CO2 rebreathing is when you inhale higher levels of freshly expelled CO2 and less oxygen in a tight-fitting mask, such as an N95 mask.
"Together they can lead to dizziness, lightheadedness, increased heart rate and even altitude sickness if it gets really extreme, which can be nausea ... However, I would never recommend that you're exercising at high intensity with an N95 mask," explains Hunter.
Hunter shares some tips for those wearing masks while exercising:
Avoid disposable surgical masks
Most masks available are breathable enough to exercise in. But Hunter suggests not wearing a disposable surgical mask while exercising because it can easily become wet, decreasing its effectiveness.
"The best mask I found was just a regular cloth mask without two layers and it allowed me still to breathe," she says.
Find the right material and fit
Moisture-wicking material is best, but remember the thicker the material the more difficult it is to breathe in. Find a mask that is comfortable and protective.

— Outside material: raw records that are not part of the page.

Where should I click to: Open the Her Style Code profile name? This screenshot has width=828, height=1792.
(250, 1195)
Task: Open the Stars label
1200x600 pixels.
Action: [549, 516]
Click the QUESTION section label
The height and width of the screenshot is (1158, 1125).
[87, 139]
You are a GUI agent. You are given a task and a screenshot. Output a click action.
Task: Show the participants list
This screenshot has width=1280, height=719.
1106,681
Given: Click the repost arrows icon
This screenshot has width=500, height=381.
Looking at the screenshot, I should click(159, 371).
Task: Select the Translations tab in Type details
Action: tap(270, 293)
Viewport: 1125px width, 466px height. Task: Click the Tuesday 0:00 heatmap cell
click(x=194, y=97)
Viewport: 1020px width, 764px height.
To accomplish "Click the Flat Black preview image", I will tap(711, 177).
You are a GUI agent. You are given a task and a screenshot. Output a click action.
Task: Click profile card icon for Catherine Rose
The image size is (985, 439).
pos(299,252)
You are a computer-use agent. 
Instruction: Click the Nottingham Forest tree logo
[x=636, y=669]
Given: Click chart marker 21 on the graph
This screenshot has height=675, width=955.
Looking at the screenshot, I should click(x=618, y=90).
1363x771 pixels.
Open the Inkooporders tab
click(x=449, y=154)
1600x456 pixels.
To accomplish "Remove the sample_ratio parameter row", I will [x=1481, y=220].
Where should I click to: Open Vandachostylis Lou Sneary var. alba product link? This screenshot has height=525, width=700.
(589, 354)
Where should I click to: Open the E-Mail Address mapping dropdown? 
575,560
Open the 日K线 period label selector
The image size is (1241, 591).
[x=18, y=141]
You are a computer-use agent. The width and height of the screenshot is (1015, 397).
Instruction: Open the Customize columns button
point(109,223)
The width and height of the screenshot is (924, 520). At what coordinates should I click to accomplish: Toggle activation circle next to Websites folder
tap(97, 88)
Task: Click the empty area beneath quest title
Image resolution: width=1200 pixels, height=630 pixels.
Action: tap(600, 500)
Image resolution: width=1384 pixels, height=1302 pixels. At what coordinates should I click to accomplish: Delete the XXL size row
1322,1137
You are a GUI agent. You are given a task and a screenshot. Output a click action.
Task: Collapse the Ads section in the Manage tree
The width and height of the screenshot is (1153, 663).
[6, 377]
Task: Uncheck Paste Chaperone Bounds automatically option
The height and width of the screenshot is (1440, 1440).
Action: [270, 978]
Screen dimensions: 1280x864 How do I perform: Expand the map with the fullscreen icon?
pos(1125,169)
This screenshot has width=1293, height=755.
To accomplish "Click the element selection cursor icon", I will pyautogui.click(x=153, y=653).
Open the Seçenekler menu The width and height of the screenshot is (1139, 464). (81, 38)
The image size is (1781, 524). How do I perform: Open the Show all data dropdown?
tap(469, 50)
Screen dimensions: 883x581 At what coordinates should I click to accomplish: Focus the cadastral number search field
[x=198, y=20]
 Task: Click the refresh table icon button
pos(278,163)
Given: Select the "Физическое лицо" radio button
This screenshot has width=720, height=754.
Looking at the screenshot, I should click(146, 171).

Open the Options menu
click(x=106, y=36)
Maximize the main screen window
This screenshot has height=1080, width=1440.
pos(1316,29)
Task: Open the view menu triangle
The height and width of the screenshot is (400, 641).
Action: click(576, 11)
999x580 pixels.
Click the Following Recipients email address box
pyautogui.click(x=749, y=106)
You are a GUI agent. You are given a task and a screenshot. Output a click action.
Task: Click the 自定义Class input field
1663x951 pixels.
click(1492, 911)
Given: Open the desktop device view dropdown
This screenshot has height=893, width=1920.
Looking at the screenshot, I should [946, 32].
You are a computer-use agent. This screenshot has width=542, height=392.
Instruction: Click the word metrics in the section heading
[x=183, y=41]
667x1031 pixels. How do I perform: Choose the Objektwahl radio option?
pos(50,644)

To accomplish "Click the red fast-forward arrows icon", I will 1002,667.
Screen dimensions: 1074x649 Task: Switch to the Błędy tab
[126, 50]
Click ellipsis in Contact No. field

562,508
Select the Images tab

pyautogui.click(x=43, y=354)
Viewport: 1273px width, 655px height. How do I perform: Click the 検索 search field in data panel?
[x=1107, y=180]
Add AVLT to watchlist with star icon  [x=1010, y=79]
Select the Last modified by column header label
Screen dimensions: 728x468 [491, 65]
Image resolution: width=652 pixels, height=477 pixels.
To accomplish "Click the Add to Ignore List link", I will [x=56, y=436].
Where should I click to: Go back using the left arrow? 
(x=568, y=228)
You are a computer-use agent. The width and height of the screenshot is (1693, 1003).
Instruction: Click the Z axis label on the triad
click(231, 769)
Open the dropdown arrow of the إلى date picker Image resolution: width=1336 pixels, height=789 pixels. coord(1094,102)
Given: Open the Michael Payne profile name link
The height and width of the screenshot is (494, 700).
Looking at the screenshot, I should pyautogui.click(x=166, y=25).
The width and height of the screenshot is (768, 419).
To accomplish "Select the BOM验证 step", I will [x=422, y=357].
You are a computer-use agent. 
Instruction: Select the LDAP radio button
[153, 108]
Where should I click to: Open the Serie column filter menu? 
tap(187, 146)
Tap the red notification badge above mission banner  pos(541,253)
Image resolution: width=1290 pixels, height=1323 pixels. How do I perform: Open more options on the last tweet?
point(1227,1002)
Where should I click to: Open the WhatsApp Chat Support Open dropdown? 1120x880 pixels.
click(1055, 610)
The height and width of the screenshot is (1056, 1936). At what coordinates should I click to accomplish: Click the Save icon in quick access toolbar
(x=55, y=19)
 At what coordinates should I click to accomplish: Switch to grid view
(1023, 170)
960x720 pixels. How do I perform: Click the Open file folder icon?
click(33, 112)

You do need some small amount of ventilation, but make sure it's tight enough to offer some protection.
Note how you feel
When you start your normal exercise routine in a mask, adjust your level of intensity from the beginning and take note of how you're feeling. If you feel lightheaded or dizzy, stop and take a break. Over time you can work up to your desired level of intensity.
Overall, Hunter says to "experiment [with different types of masks] and listen to your body. Your body's going to be telling you what you need and you will just need to get used to it because I think this will be the new normal for quite some time."
Hunter notes it may take a few weeks, but over time you can work up to your desired level of intensity.
Pay attention to your surroundings
Indoor exercise, even with a mask on, means sharing space and air with others. Being outside will give you more opportunities to distance yourself with better ventilation. If there's no one else around, you can workout without a mask — but always have one on you.